Old women were proverbially demented, a detail Boccaccio had already referred to in Genealogie XIV, 9 8: 'delirantium vetularum inventio' [the imagining of crazy little old women]. In other words, there was always the possibility, even in the most unpromising circumstances, of using fiction to convey something else.

Boccaccio's other presentation of a theory of allegory occurs in the Esposizioni. The explanation here occurs in a very different context to the one we have seen in the Genealogie. Boccaccio is defending a specifically Christian poet, to whom he is offering the status of a lay theologian. He is also giving his lectures before an audience in church, and he wishes his commentary to be taken as the work of a devout and orthodox believer.

### STORED DATA:
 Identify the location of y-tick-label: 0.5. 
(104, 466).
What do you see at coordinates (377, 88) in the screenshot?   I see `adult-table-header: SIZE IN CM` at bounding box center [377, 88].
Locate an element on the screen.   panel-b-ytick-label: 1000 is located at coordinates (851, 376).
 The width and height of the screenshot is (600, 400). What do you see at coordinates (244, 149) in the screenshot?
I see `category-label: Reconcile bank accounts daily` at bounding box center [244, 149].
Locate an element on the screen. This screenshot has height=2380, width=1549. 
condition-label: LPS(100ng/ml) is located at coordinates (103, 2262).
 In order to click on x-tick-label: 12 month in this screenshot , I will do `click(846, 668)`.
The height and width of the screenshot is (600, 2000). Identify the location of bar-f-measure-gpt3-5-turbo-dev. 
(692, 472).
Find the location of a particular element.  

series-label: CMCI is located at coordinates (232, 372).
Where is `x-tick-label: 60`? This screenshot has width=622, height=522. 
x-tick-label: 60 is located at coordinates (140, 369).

### QUESTIONS:
**A)** Do these statements agree with the passage on Boccaccio's theory of allegory? Answer yes or no for each, quoting the words of the passage that decide it.
(i) In the Esposizioni, Boccaccio defends a Christian poet.
(ii) Boccaccio gave his Esposizioni lectures before an audience at a university.
(iii) The explanation of allegory in the Esposizioni occurs in a context much like the one in the Genealogie.
**B)** Answer these questions from the passage on Boccaccio's theory of allegory:
(i) What Latin phrase does Boccaccio use in the Genealogie for the imagining of crazy little old women?
(ii) What status does Boccaccio offer the Christian poet in the Esposizioni?
(iii) How does Boccaccio wish his commentary to be taken?
The listing has no connection to the passage on Boccaccio's theory of allegory.

### EXERCISE RESPONSES:
**A)**
(i) Yes: "Boccaccio is defending a specifically Christian poet"
(ii) No: "He is also giving his lectures before an audience in church"
(iii) No: "The explanation here occurs in a very different context to the one we have seen in the Genealogie."

**B)**
(i) 'delirantium vetularum inventio'
(ii) The status of a lay theologian.
(iii) As the work of a devout and orthodox believer.